Here's something that somebody just recently told me. This is a useful and completely non-obvious tip, so I'm documenting it here in hopes that others will find it useful.
My specific problem was that I wanted to diff the output of two processes. You can't do this with normal shell reidrection, the best you can do is:
- send the output of one process to a tempfile
- diff the tempfile and the output of the second process, i.e.:
# /sbin/lsmod >/tmp/lsmod.tmp # ssh sys1 /sbin/lsmod | diff /tmp/lsmod.tmp -
that works, but it requires a temporary file.

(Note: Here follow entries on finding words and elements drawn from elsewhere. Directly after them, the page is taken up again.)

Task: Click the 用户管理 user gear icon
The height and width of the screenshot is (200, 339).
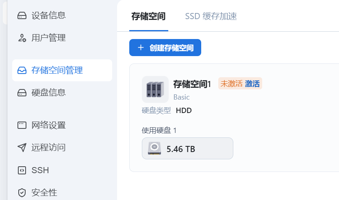Action: (x=22, y=38)
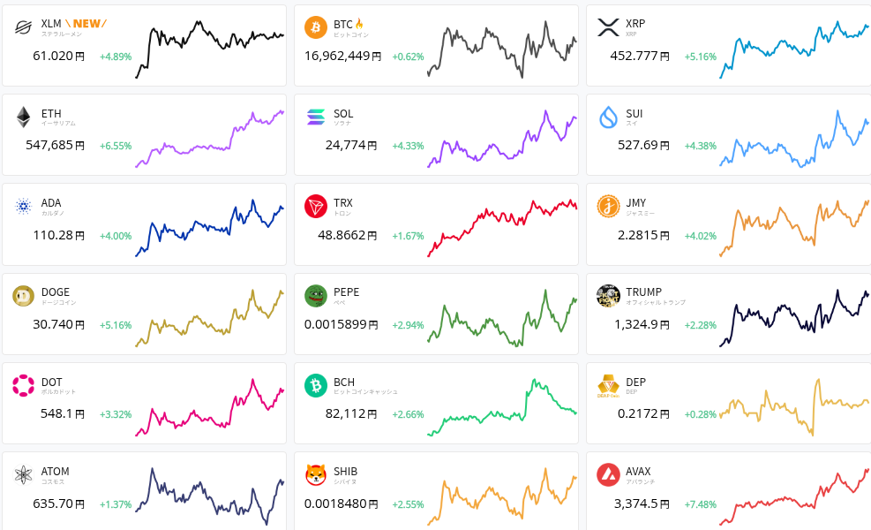Click the red TRON TRX icon
The height and width of the screenshot is (530, 871).
pyautogui.click(x=316, y=207)
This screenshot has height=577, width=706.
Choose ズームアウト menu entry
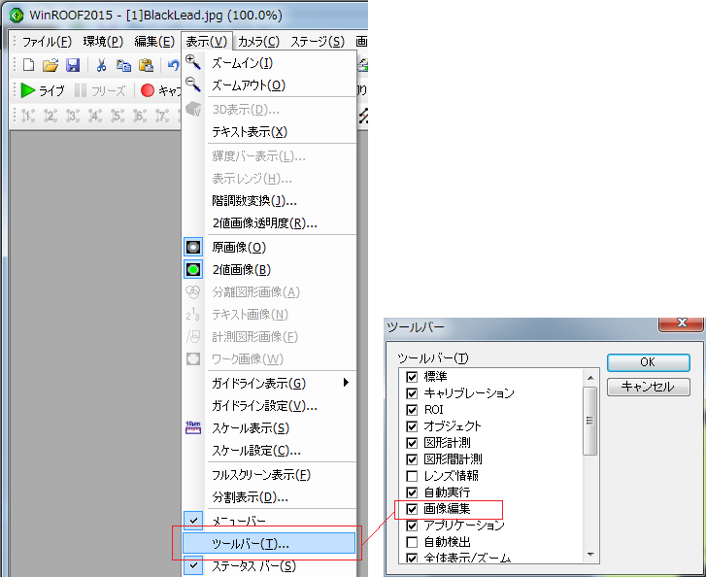click(x=248, y=85)
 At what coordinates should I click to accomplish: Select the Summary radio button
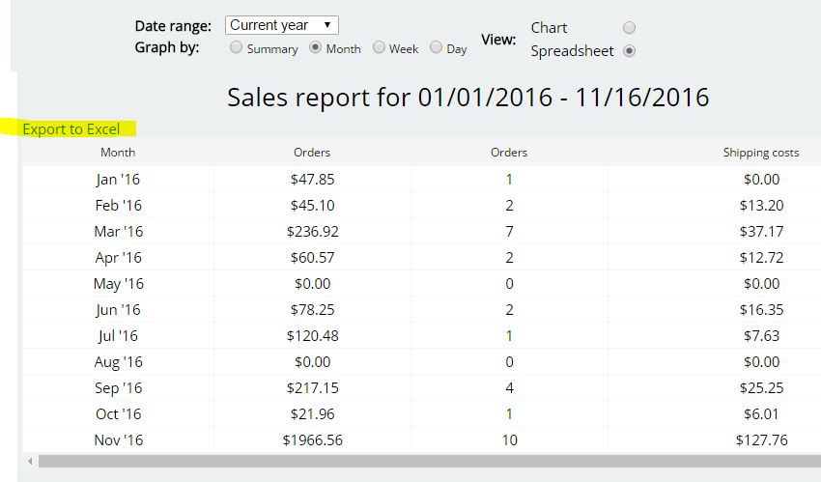click(x=236, y=47)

The answer to this problem is process substitution. Bash has some process substitution operators (<(foo) and >(foo)) which are very poorly explained in the bash man page (and trust me, I've read that man page a lot). foo can be any command that produces output on stdout. Bash execs the command, creates a named pipe from the output, and replaces the operator with the name of that pipe. You can then read stdout from that pipe as you would from a regular file. Thus in this case the output of foo might be fed through the file /dev/fd/64. Now our diff example can be written like this:
# diff <(/sbin/lsmod) <(ssh sys1 /sbin/lsmod)
Note you can stuff stdout into named pipes with the >(foo) operator too, thus the output of a process can be sent into another process which you invoke on the command line. This is more flexible than the standard pipe mechanism.